Kolektif kimlik, modern psikoloji ve sosyoloji sahasına ait bir terimdir ve bu sahalarda çeşitli versiyonları ile incelenmektedir. En genel manada bir topluluğu oluşturan bireylerin benimsedikleri ortak kimlikleridir diyebiliriz. O topluluğa ait bir bağın, duygu düşünce ve davranışlara yansımış halidir. Örneğin bir aşirete yada ulusa mensubiyetle ilgili kimlik, bir futbol takımının taraftarlığına ait kimlik, bir siyasi partiye ya da yöreye atıfla yapılan kimlikler, mesleki kimlikler, beyaz yakalılar, mavi yakalılar vs.
Ümmet mefhumu ise Kur’an-ı Kerim’de tekil ve çoğul olarak 64 yerde geçer. İslamî bir terimdir. Bir yöneticiye yani peygambere bağlı olup da din, zaman, mekan gibi ortak özelliklerden bir veya birkaçını taşıyan insanlar hatta canlılar manasında kullanılır. Ümmet bilinci ile, belirli bir şuurluluk hali kastedilir. Parlak bir akıl ile doğru duyguların birleşmesinden oluşan, topluluğa ait hissettiren bağın, duygu düşünce ve davranışlara yansımış halidir.
Her iki kavramın da ortak yönü dikkatinizi çekmiştir sanırım. Bu yön onları aynı kategoride karşılaştırılabilir kılıyor. Farklılaştıkları ve benim “yenmek” diye îmâ ettiğim yönüne gelince işler biraz karışıyor. Bu noktada “ben”i ve “biz”i tanımlamanın nükteleri devreye giriyor.
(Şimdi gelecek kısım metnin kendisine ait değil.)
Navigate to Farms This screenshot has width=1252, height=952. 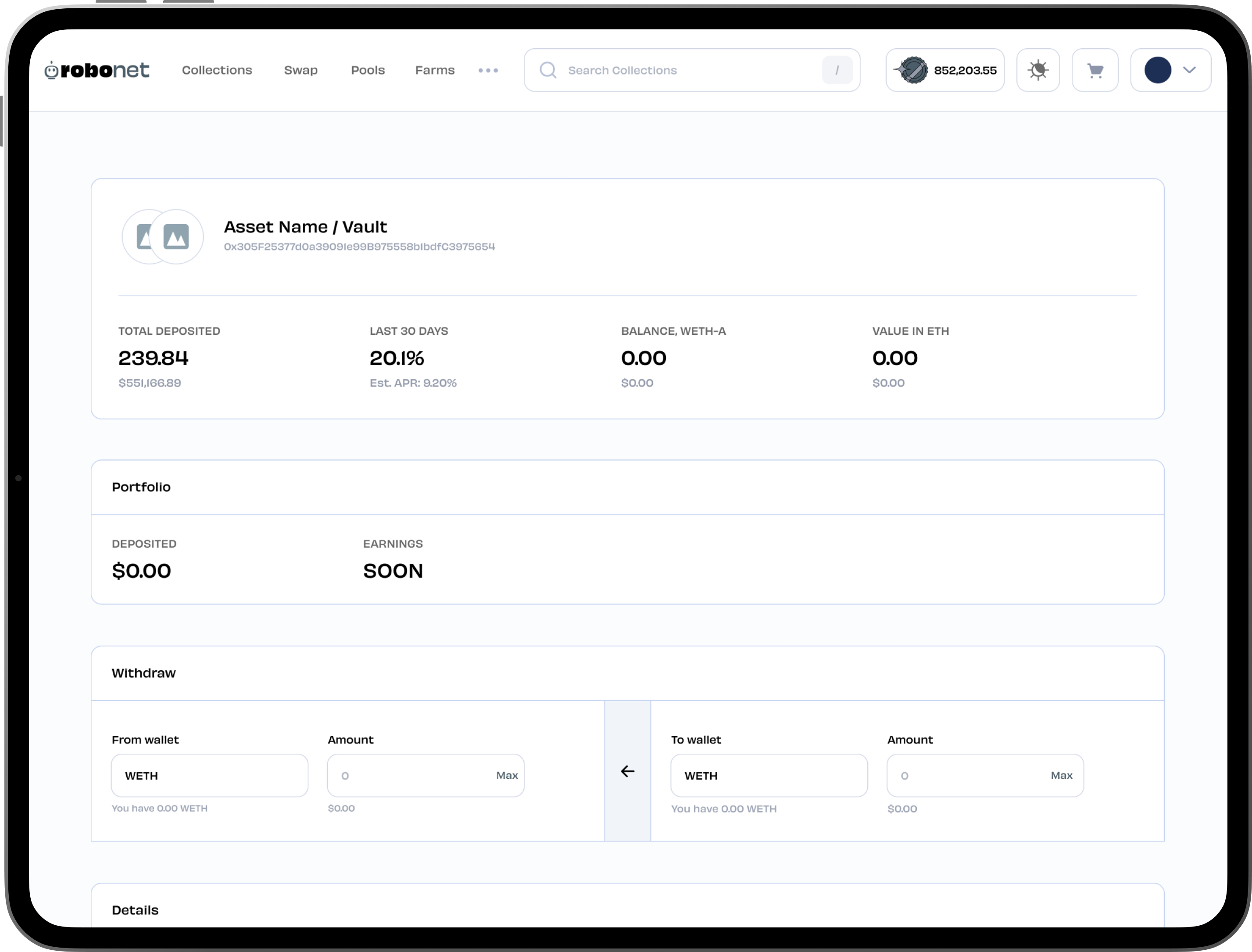click(435, 70)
Bu detaylardan bendenize ilginç gelen iki meseleye odaklanmak istiyorum:
Birinci nükteyi, ümmet kelimesinin kökeni incelenirken görebiliyoruz. Yaygın kanıya göre kelime Arapçadaki liderlik, yönelmek, birleşmek manalarındaki “emm” kökünden geliyor. Bazı oryantalistler ise kelimenin aslının İbrânîce, Ârâmîce veya Akadca olduğunu ve halk anlamında kullanıldığını iddia etmişler fakat bu iddia zayıf bulunmuş.1 Burada dil biliminin detayları değil, manadaki detay gözüme çarpıyor sevgili okur. Ümmet olmak için, bir sıfatla bir topluluğa bağlı olmak yeterli midir; yoksa bir şuur, kasıtlı bir yönelim, liderlik ve birleştiricilik olmadan ümmet olmaktan bahsedilemez mi? Cevabını size bıraktım.
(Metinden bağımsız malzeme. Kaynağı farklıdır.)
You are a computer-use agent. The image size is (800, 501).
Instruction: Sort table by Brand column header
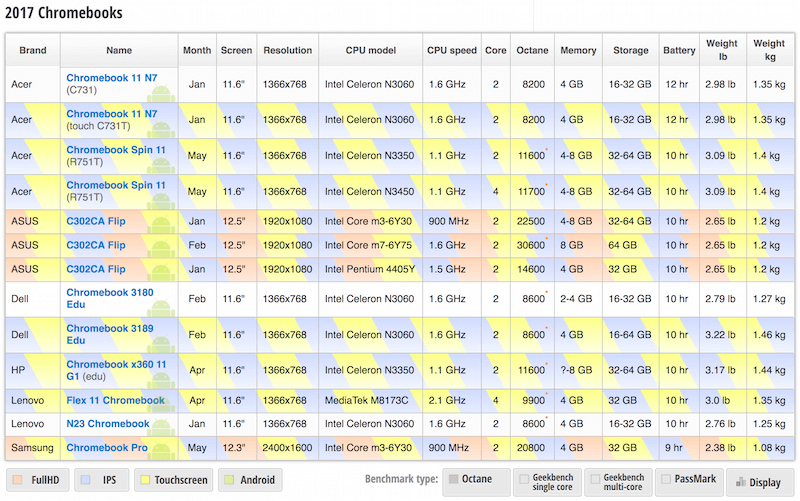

İkinci nükte, sosyolojinin detaylarında gizli. Gruba ait kimlikler incelenirken iki anlayış var. Birisi kimliği tanımlarken, bireyi diğerlerinden ayrıştırma noktasına yoğunlaşıyor; “farklılık” merkezli. Diğeri ise bireyi bir bütüne ait kılma noktasında “benzerlik” merkezli. Farklılık vurgusu yapılan tanımlamalarda özellikle “biz/ben”i, “onlar/diğerleri”nden ayırt etmek; benzerlik merkezli tanımlamalarda ise “ben”i “biz”e ait kılmak şeklinde bir yöntem takip ediliyor.2
Şimdi size sorularım şunlar:
Sizin toplumsal kimliğiniz hangi minval üzere gidiyor?
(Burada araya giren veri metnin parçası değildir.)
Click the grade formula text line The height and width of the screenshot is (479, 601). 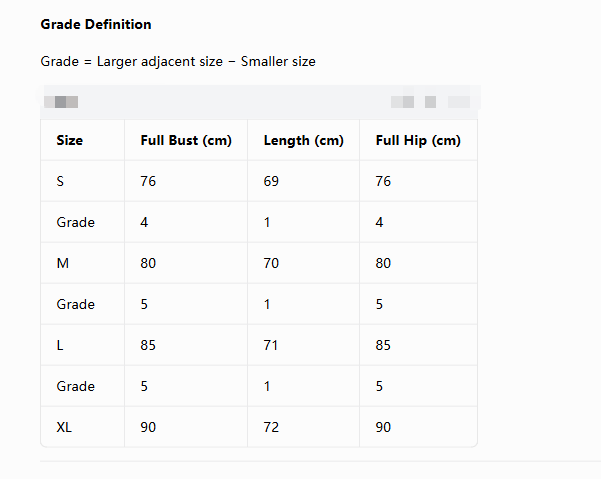[x=178, y=61]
Bir sıfatla bir topluluğa ait hissediyor musunuz?
Bu aitlik hissi size kâfi geliyor mu?
Sizin ötekiniz kim?
Bir gruba aitlik hissi sizde bir şuur, kasıtlı bir yönelim oluşturuyor mu?
Peki ya beninizi ve bizinizi diğerlerinden ayrılan yönlerinizle mi, yoksa bütünleşen yönlerinizle mi hissediyorsunuz?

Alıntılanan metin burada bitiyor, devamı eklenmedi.